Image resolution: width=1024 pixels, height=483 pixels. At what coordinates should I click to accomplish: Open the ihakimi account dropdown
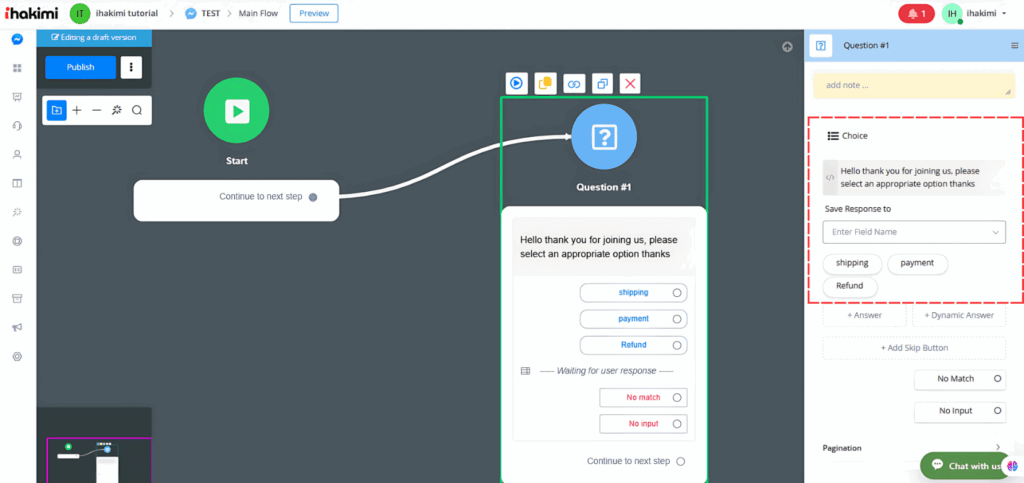[x=977, y=13]
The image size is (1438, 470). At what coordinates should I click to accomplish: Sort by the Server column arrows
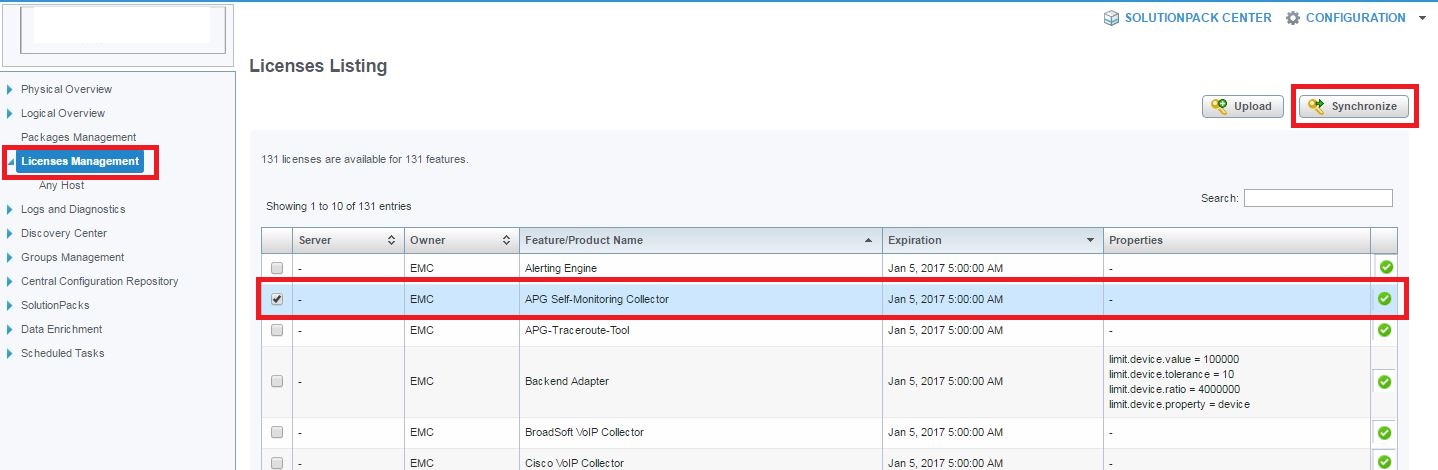click(391, 240)
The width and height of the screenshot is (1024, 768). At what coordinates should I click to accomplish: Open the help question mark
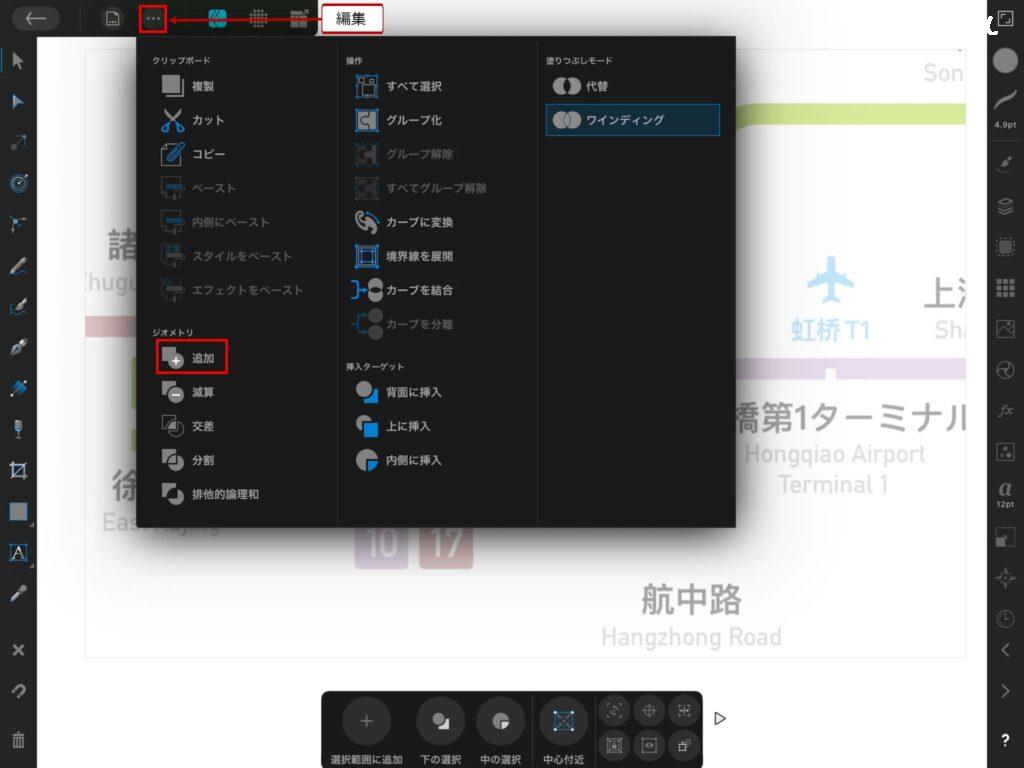pos(1005,741)
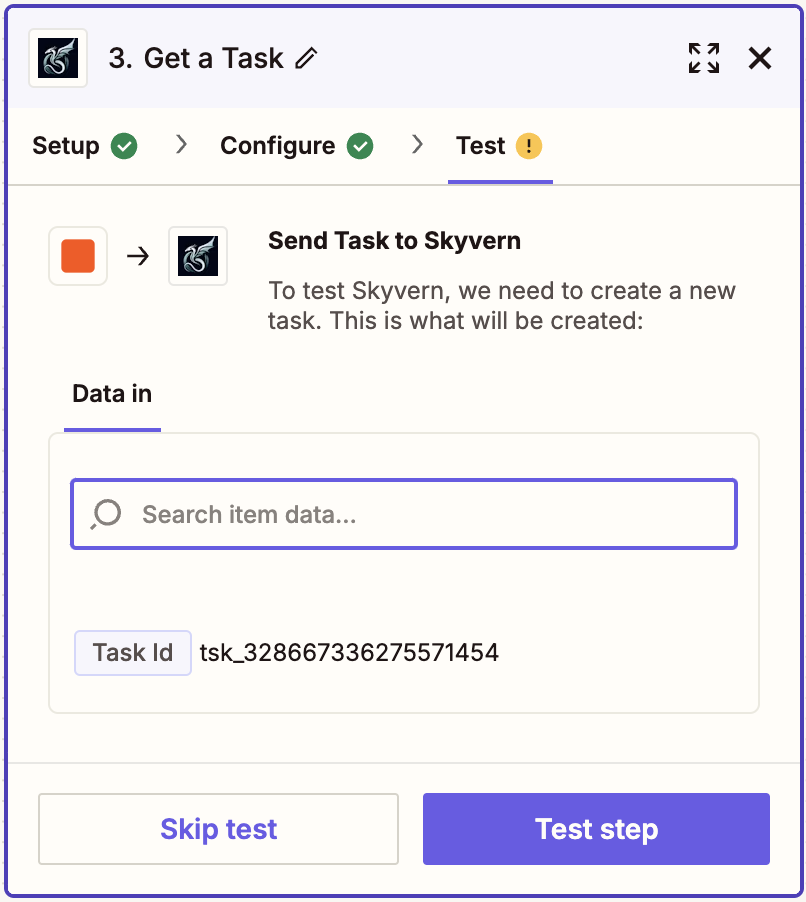
Task: Click the yellow warning icon beside Test
Action: tap(529, 146)
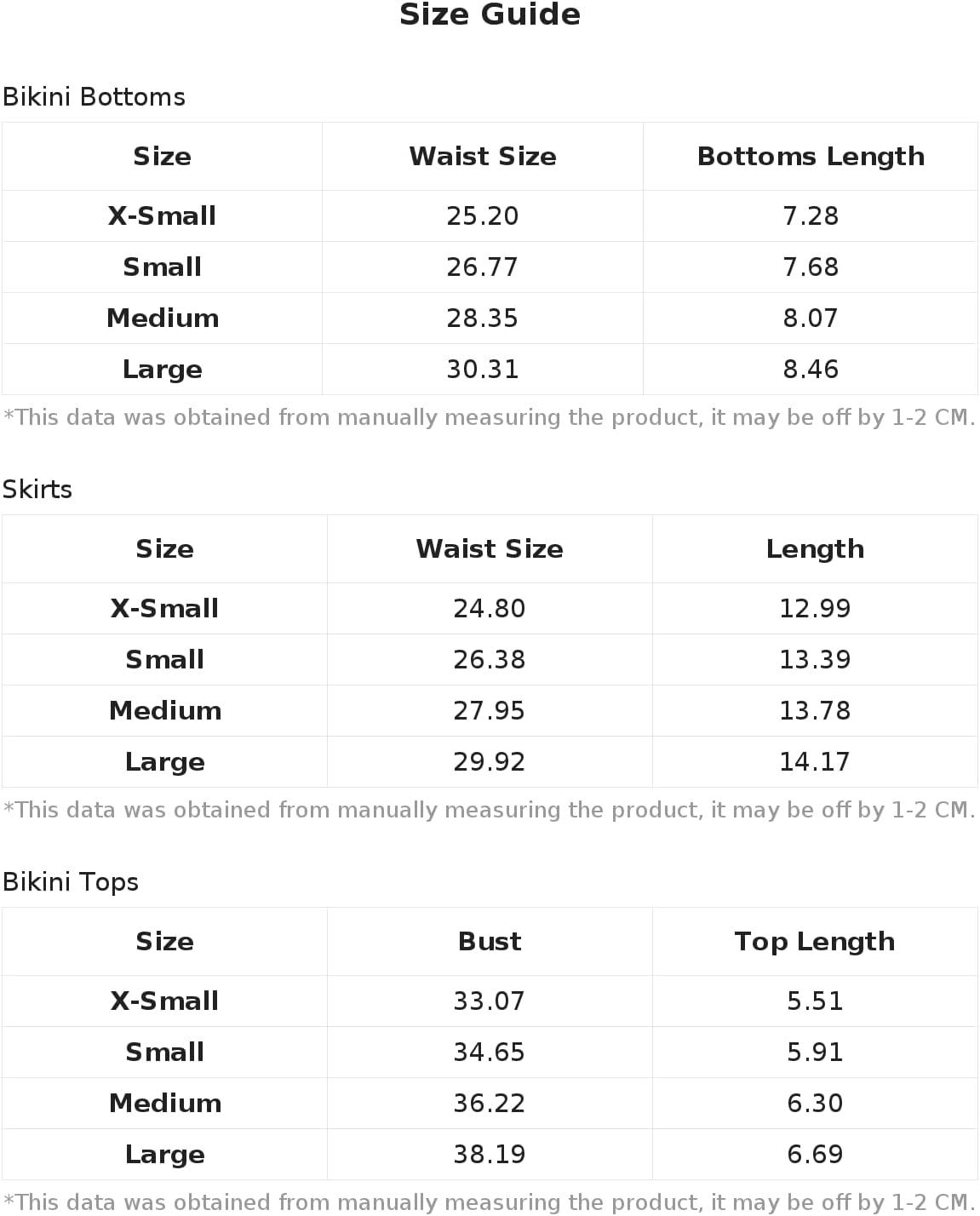This screenshot has height=1216, width=980.
Task: Select the 33.07 bust value
Action: pyautogui.click(x=490, y=1001)
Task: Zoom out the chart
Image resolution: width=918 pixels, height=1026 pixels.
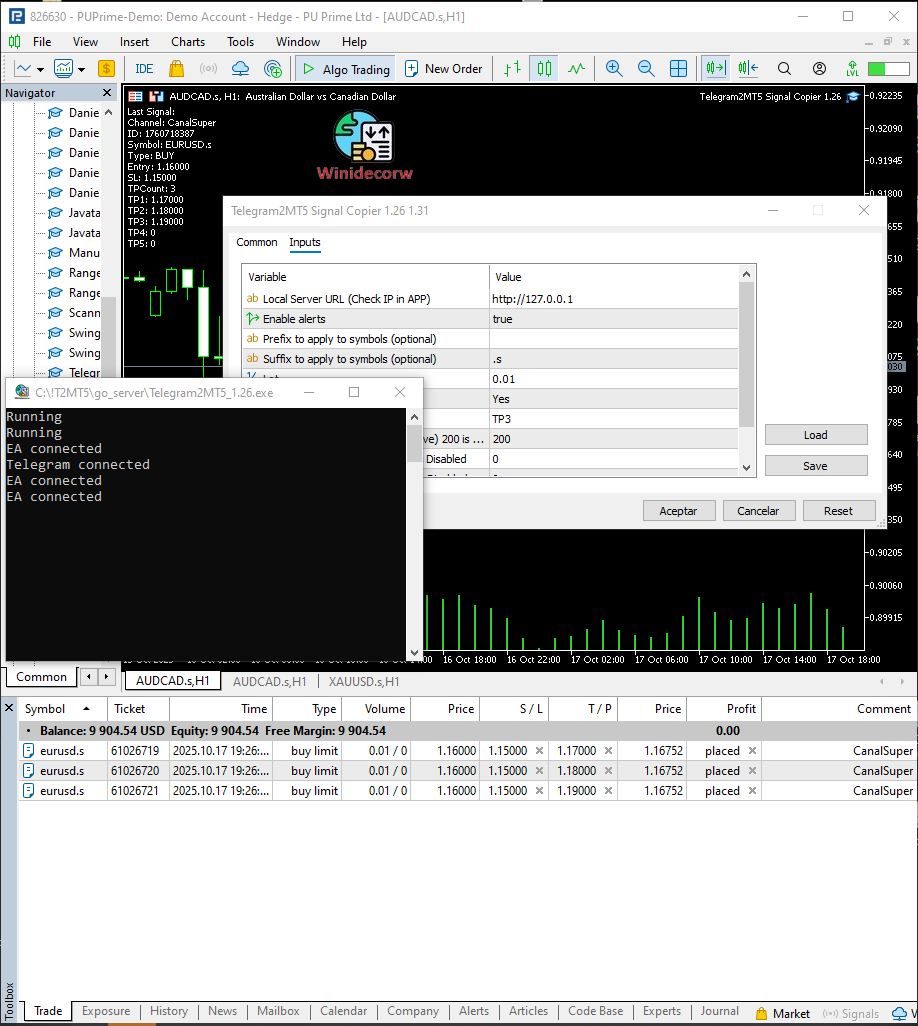Action: (646, 69)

========

Please restate the entries word for word, with all pictures left out.

[Final answer]
Image resolution: width=1024 pixels, height=483 pixels. At what coordinates should I click to accomplish: Open the ihakimi account dropdown
[x=977, y=13]
The image size is (1438, 470). At what coordinates should I click to accomplish: Sort by the Server column arrows
click(391, 240)
The width and height of the screenshot is (1024, 768). At what coordinates should I click to accomplish: Open the help question mark
pos(1005,741)
Task: Click the yellow warning icon beside Test
Action: tap(529, 146)
This screenshot has height=1216, width=980.
Task: Select the 33.07 bust value
Action: pyautogui.click(x=490, y=1001)
Task: Zoom out the chart
Image resolution: width=918 pixels, height=1026 pixels.
Action: (646, 69)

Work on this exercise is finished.